__ASSIGNMENT__. Each record must appear in the answer exactly as it does in the data.

Extracted records:

----------------------------------------

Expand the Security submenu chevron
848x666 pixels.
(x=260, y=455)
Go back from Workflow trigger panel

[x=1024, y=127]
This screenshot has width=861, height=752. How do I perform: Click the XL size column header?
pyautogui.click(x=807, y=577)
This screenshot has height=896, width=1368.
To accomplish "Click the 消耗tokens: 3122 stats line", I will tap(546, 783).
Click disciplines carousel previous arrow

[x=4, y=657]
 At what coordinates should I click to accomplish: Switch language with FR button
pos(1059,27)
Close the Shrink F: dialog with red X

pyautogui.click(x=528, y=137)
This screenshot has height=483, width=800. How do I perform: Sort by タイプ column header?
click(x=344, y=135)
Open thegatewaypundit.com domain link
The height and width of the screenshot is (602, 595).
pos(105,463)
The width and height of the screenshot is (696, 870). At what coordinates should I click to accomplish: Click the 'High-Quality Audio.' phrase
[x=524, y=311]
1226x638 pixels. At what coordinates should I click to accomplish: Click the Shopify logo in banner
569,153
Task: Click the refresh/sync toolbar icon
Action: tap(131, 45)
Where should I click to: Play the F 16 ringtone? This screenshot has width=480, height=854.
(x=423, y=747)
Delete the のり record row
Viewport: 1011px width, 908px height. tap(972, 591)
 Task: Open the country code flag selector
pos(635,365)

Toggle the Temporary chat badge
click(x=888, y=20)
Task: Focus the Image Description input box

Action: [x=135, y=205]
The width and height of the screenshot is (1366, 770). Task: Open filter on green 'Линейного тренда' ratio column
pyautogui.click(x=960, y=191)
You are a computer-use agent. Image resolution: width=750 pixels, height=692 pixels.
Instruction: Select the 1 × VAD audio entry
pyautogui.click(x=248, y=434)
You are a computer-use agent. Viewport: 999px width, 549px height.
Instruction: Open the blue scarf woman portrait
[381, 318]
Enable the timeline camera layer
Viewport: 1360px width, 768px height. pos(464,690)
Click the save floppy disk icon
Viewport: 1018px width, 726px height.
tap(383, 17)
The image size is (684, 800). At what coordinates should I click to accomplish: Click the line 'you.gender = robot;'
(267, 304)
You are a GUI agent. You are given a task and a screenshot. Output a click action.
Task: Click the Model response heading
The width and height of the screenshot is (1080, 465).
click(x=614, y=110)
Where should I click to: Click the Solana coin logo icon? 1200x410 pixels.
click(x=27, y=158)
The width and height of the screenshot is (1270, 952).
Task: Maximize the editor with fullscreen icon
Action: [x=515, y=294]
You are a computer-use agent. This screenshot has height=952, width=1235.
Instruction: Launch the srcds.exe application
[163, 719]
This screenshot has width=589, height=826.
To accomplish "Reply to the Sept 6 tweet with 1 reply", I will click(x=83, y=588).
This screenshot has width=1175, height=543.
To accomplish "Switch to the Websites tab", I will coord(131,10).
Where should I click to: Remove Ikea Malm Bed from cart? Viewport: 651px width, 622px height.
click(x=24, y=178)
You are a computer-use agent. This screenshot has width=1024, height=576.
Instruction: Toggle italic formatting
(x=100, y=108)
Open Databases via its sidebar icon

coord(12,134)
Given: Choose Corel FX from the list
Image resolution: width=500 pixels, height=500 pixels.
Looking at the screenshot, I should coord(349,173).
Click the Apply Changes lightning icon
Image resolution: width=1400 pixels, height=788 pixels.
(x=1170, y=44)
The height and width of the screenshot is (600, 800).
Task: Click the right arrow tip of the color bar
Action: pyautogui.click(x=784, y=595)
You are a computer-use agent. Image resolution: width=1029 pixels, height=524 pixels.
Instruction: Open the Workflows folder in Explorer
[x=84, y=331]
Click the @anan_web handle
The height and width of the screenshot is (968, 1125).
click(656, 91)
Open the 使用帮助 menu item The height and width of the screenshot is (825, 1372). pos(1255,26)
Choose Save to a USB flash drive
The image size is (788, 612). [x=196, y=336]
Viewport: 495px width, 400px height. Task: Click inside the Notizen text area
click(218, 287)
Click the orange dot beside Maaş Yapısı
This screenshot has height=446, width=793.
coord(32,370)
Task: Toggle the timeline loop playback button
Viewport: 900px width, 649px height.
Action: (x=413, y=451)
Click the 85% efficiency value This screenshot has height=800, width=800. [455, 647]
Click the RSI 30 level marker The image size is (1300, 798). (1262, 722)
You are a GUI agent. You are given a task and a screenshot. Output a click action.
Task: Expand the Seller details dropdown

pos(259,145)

----------------------------------------

__THE COMPLETED TASK__.
Expand the Security submenu chevron
848x666 pixels.
(x=260, y=455)
Go back from Workflow trigger panel

[x=1024, y=127]
This screenshot has width=861, height=752. How do I perform: Click the XL size column header?
pyautogui.click(x=807, y=577)
This screenshot has height=896, width=1368.
To accomplish "Click the 消耗tokens: 3122 stats line", I will tap(546, 783).
Click disciplines carousel previous arrow

[x=4, y=657]
 At what coordinates should I click to accomplish: Switch language with FR button
pos(1059,27)
Close the Shrink F: dialog with red X

pyautogui.click(x=528, y=137)
This screenshot has height=483, width=800. How do I perform: Sort by タイプ column header?
click(x=344, y=135)
Open thegatewaypundit.com domain link
The height and width of the screenshot is (602, 595).
pos(105,463)
The width and height of the screenshot is (696, 870). At what coordinates should I click to accomplish: Click the 'High-Quality Audio.' phrase
[x=524, y=311]
1226x638 pixels. At what coordinates should I click to accomplish: Click the Shopify logo in banner
569,153
Task: Click the refresh/sync toolbar icon
Action: tap(131, 45)
Where should I click to: Play the F 16 ringtone? This screenshot has width=480, height=854.
(x=423, y=747)
Delete the のり record row
Viewport: 1011px width, 908px height. tap(972, 591)
 Task: Open the country code flag selector
pos(635,365)

Toggle the Temporary chat badge
click(x=888, y=20)
Task: Focus the Image Description input box

Action: [x=135, y=205]
The width and height of the screenshot is (1366, 770). Task: Open filter on green 'Линейного тренда' ratio column
pyautogui.click(x=960, y=191)
You are a computer-use agent. Image resolution: width=750 pixels, height=692 pixels.
Instruction: Select the 1 × VAD audio entry
pyautogui.click(x=248, y=434)
You are a computer-use agent. Viewport: 999px width, 549px height.
Instruction: Open the blue scarf woman portrait
[381, 318]
Enable the timeline camera layer
Viewport: 1360px width, 768px height. pos(464,690)
Click the save floppy disk icon
Viewport: 1018px width, 726px height.
tap(383, 17)
The image size is (684, 800). At what coordinates should I click to accomplish: Click the line 'you.gender = robot;'
(267, 304)
You are a GUI agent. You are given a task and a screenshot. Output a click action.
Task: Click the Model response heading
The width and height of the screenshot is (1080, 465).
click(x=614, y=110)
Where should I click to: Click the Solana coin logo icon? 1200x410 pixels.
click(x=27, y=158)
The width and height of the screenshot is (1270, 952).
Task: Maximize the editor with fullscreen icon
Action: [x=515, y=294]
You are a computer-use agent. This screenshot has height=952, width=1235.
Instruction: Launch the srcds.exe application
[163, 719]
This screenshot has width=589, height=826.
To accomplish "Reply to the Sept 6 tweet with 1 reply", I will click(x=83, y=588).
This screenshot has width=1175, height=543.
To accomplish "Switch to the Websites tab", I will coord(131,10).
Where should I click to: Remove Ikea Malm Bed from cart? Viewport: 651px width, 622px height.
click(x=24, y=178)
You are a computer-use agent. This screenshot has width=1024, height=576.
Instruction: Toggle italic formatting
(x=100, y=108)
Open Databases via its sidebar icon

coord(12,134)
Given: Choose Corel FX from the list
Image resolution: width=500 pixels, height=500 pixels.
Looking at the screenshot, I should coord(349,173).
Click the Apply Changes lightning icon
Image resolution: width=1400 pixels, height=788 pixels.
(x=1170, y=44)
The height and width of the screenshot is (600, 800).
Task: Click the right arrow tip of the color bar
Action: pyautogui.click(x=784, y=595)
You are a computer-use agent. Image resolution: width=1029 pixels, height=524 pixels.
Instruction: Open the Workflows folder in Explorer
[x=84, y=331]
Click the @anan_web handle
The height and width of the screenshot is (968, 1125).
click(656, 91)
Open the 使用帮助 menu item The height and width of the screenshot is (825, 1372). pos(1255,26)
Choose Save to a USB flash drive
The image size is (788, 612). [x=196, y=336]
Viewport: 495px width, 400px height. Task: Click inside the Notizen text area
click(218, 287)
Click the orange dot beside Maaş Yapısı
This screenshot has height=446, width=793.
coord(32,370)
Task: Toggle the timeline loop playback button
Viewport: 900px width, 649px height.
Action: (x=413, y=451)
Click the 85% efficiency value This screenshot has height=800, width=800. [455, 647]
Click the RSI 30 level marker The image size is (1300, 798). (1262, 722)
You are a GUI agent. You are given a task and a screenshot. Output a click action.
Task: Expand the Seller details dropdown

pos(259,145)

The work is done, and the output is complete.